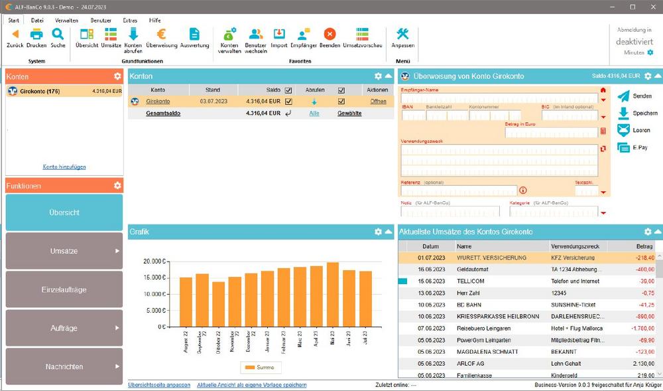Collapse the Grafik panel
This screenshot has height=391, width=663.
(x=389, y=232)
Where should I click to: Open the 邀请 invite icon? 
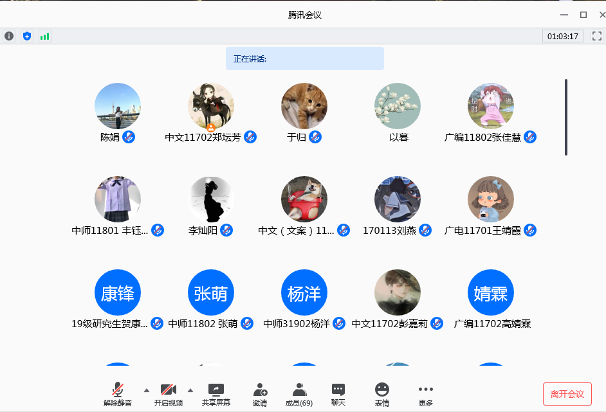[260, 394]
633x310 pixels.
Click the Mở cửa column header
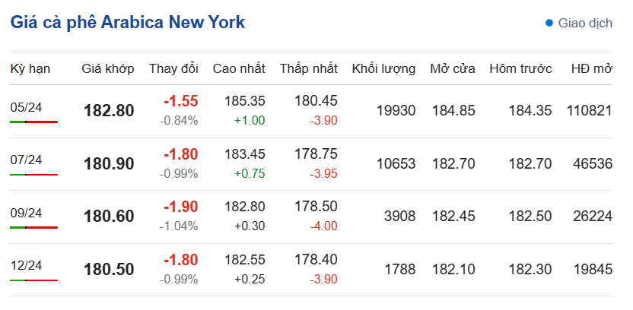(x=453, y=68)
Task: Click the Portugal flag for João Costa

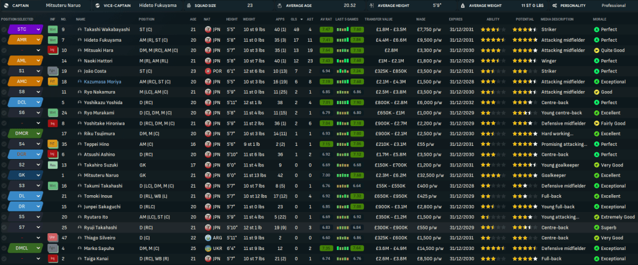Action: click(x=207, y=71)
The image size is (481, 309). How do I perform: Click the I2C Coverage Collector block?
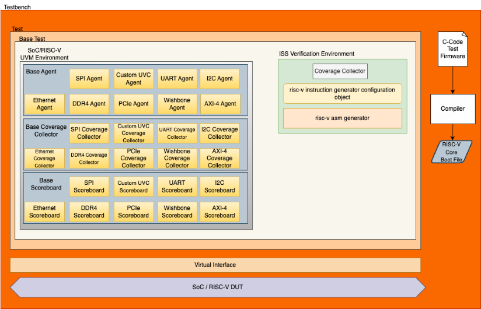tap(219, 133)
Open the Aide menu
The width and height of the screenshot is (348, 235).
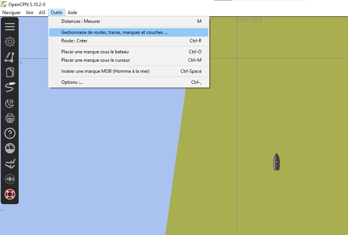pyautogui.click(x=72, y=13)
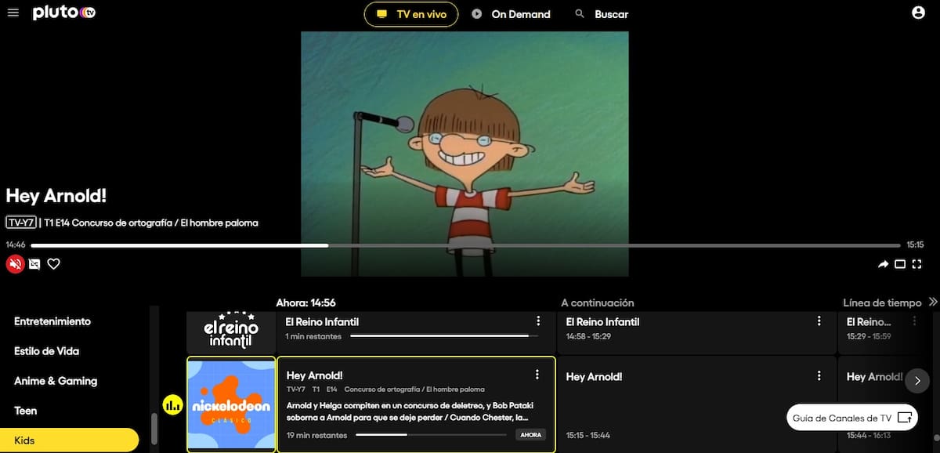The image size is (940, 453).
Task: Select the TV en vivo tab
Action: tap(410, 13)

......

Exactly repeat only the lines from the one with "633x310 pixels." to the closing line above, both included, and omit every picture.

633x310 pixels.
Click the Mở cửa column header
(x=453, y=68)
Task: Click the Portugal flag for João Costa

Action: click(x=207, y=71)
The image size is (481, 309). How do I perform: Click the I2C Coverage Collector block?
tap(219, 133)
Open the Aide menu
The width and height of the screenshot is (348, 235).
pyautogui.click(x=72, y=13)
The image size is (940, 453).
Task: Select the TV en vivo tab
Action: tap(410, 13)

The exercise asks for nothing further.